6, when Estonian World spoke to Rabbi Kot, he told us Estonia was a very peaceful, calm and good country for Jews. Therefore, the latest developments cause a serious concern – and in the light of far-right gains in the last parliamentary election in March, beg the question whether an anti-Semitic sentiment is on the rise in Estonia.

A troubled history, but mostly tolerant country for Jews

Like many European countries, Estonia may have had a fair bit of troubled history with anti-Semitism, but for the most part of its existence, it has been regarded as a tolerant country for Jews.

From the very first days of its existence as a state in 1918, Estonia showed tolerance towards all the peoples inhabiting her territories. In 1925, the Act of Cultural Autonomy for Ethnic Minorities was enacted in Estonia, giving minority groups consisting of at least 3,000 individuals the right of self-determination in cultural matters. Thus, in 1926, the Jewish cultural autonomy was declared – first of its kind in the world. For its tolerant policy towards Jews, even a page was dedicated to the Republic of Estonia in the Golden Book of the Jewish National Fund in 1927.

Sadly, the history took a wrong turn. With the Soviet occupation of Estonia in 1940, Jewish cultural autonomy, in addition to the activities of Jewish organisations, was terminated. All Jewish schools were closed and 414 Estonian Jews (10 per cent of the Jewish community) were deported to Siberia in the course of the mass deportations of June 1941.

Worse was to come. During the German occupation, the Nazis murdered approximately 1,000 Jews who had failed to flee Estonia (most had escaped to the Soviet Union before the Nazi occupation). In addition, about 10,000 Jews were transported to Nazi concentration camps in Estonia from other parts of Europe. Only a handful of them survived.

During the second Soviet occupation (1944–1991), many Jews migrated to Estonia again to escape the anti-Semitism prevalent in many parts of the Soviet Union. After the restoration of Estonia’s independence in 1991, the local Jewish cultural life was reinvigorated again and the community of about 2,500 people has generally thrived since. In 2007, a new synagogue was opened in Tallinn – the first synagogue to open in Estonia since the Second World War.
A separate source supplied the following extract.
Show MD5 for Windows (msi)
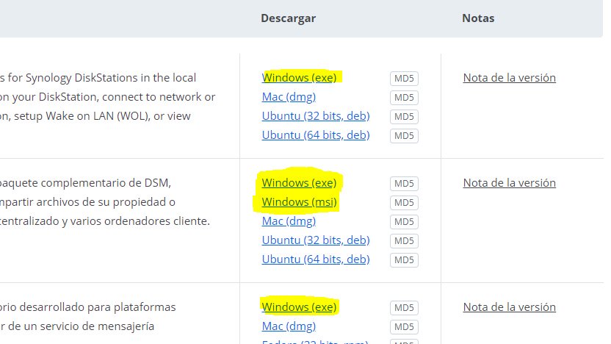(404, 202)
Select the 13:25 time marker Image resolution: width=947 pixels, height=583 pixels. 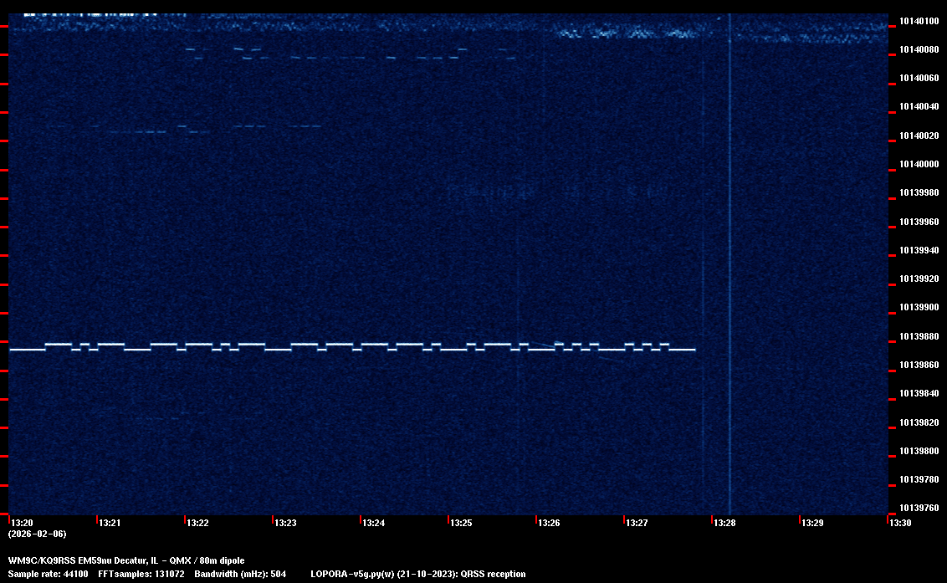click(x=461, y=523)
Let’s keep Estonia an educated and tolerant country

This publication calls the Estonian society and institutions to take the anti-Semitic incidents seriously – it’s important to tackle the hatred and prejudice and cut it at its roots. More education is needed about the Holocaust – there is sadly still too much ignorance and denial about the genocide that also took place in Estonia, among many European countries.

The local media – and especially the country’s public broadcasting, ERR – could also highlight the positive contribution of thousands of Estonian Jews throughout the history, which has benefitted not just Estonia, but also the world. From Louis Kahn to Eri Klas, from Yuri Lotman to Eino Baskin, many Estonian Jews have made Estonia and the world a better place.

Until recently, Estonia stood out positively as a place where Jews could live in peace and thrive – let’s keep it that way.